Calandra’s overtly nonsensical answers, by contrast, represented a deliberate flouting of convention. He was not just refusing to answer the question: he was rejecting the whole concept of question-answering. He was not only taking no care to conceal his refusal: he was going out of his way to make it obvious. It was a calculated snub to the Opposition, offered up, what is worse, in full view of the public. No wonder they were so filled with fake indignation.
We should not attach too much importance, then, to this one episode, except as an illustration of how deeply sick our politics has become. The problems of Parliament do not begin or end with the 45-minute daily farce that is Question Period, and the problems of Question Period cannot be laid at the feet of the hapless Calandra.
Indeed, though he made a point of absolving the “kids in short pants” in the Prime Minister’s Office of any responsibility for Tuesday’s performance, news reports later indicated that it was in fact at their insistence. And though he can be faulted for accepting the assignment, he is hardly the first to do so. Pierre Poilievre, Dean Del Mastro — there is never a shortage of eager young backbenchers ready to sacrifice their conscience, their dignity and their reputation in the prime minister’s service.
Nor does the government side have a monopoly on bad behaviour. Calandra may have violated parliamentary custom, but much of what has become the custom shows no less contempt for the intelligence of all involved. I’m not sure failing to answer a question properly reserves you a spot on any lower rung of hell than jumping to your feet to applaud every stray utterance of your leader, or reading your question from notes written for you by party staffers, or making theatrical shows of delight at some grade-school taunt issuing from your side of the House, or equally theatrical shows of outrage at the same taunt if delivered from the opposite benches, or any of the rest of the mind-numbing, soul-destroying, stomach-turning charade our politics has become.
It isn’t a matter of a few especially obnoxious MPs or bullying leaders. It’s cultural: a shared culture of obsequiousness, cynicism and gall, a collective readiness to set aside the ordinary restraints on human behaviour. Shamelessness may have reached new heights in the form of a Calandra or Poilievre, but to some extent it afflicts our politics generally.
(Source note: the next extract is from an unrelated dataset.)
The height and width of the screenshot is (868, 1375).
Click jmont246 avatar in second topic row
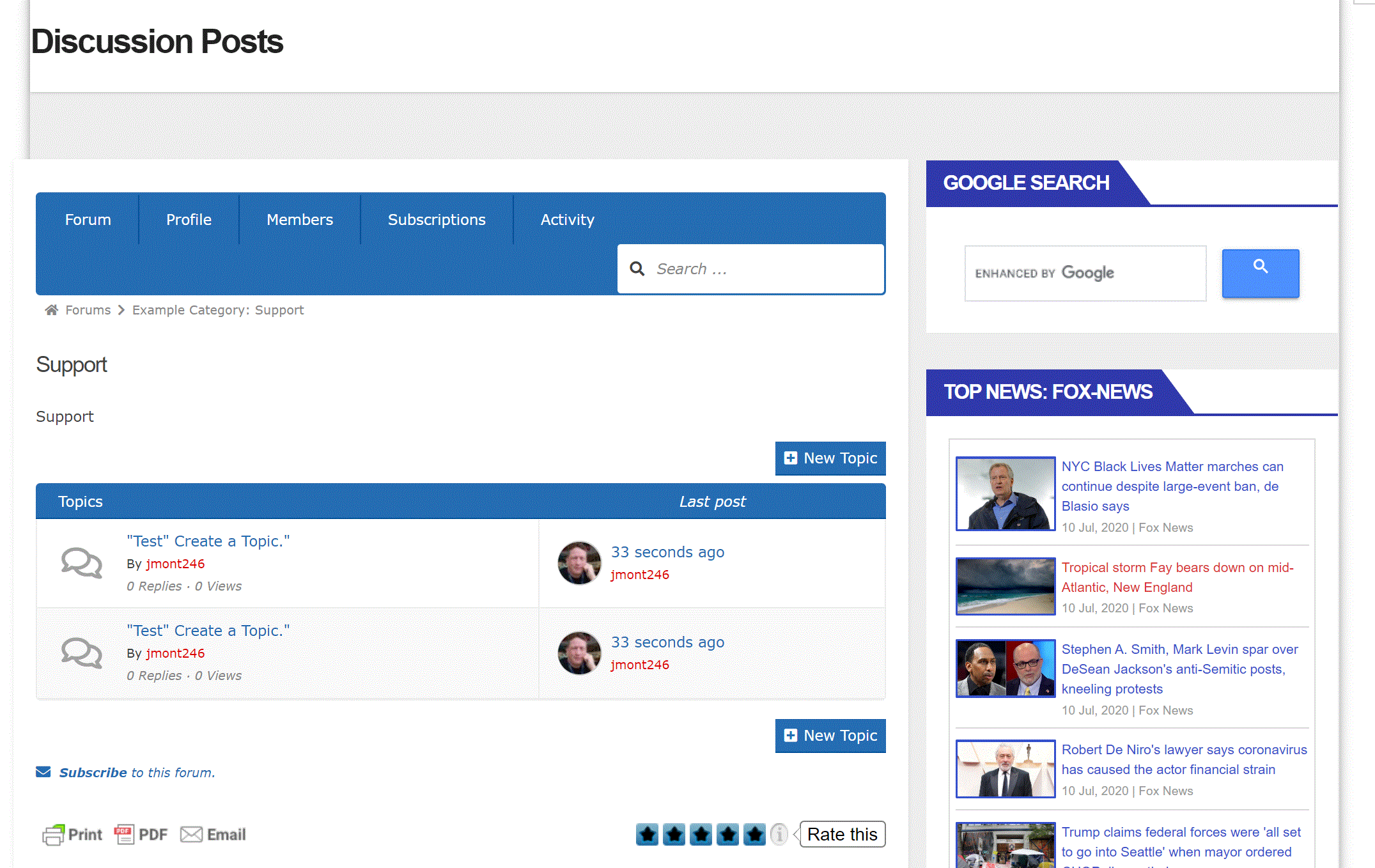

Culture is far more ingrained, far harder to amend, than mere rules and procedures. Change the rules all you like — for example, to give the Speaker power (or remind him of his existing power) to insist that answers be relevant, as Speakers in other Parliaments do — but unless the culture changes, the result will be much the same. Indeed, absent a change in the culture, you’re unlikely even to see changes to the rules. MPs have had several opportunities to reform various aspects of Parliament in recent years, and in every case declined.
Five years of minority government came and went, years in which the opposition could have forced through changes in the rules. Nothing came of it. Michael Chong’s 2010 list of proposals to fix Question Period? Nowhere to be found. Last year’s Speaker’s ruling, inviting members to stand to be recognized during member’s statements, instead of meekly taking their place on the party whip’s list? How many have done so? The newly eviscerated Reform Act is only the most recent missed opportunity. As long as MPs are unwilling to recover their independence, not to say their self-respect, it’s not going to happen.
It may have suited the government to humiliate Calandra today. But nothing else has changed, and on past form nothing will.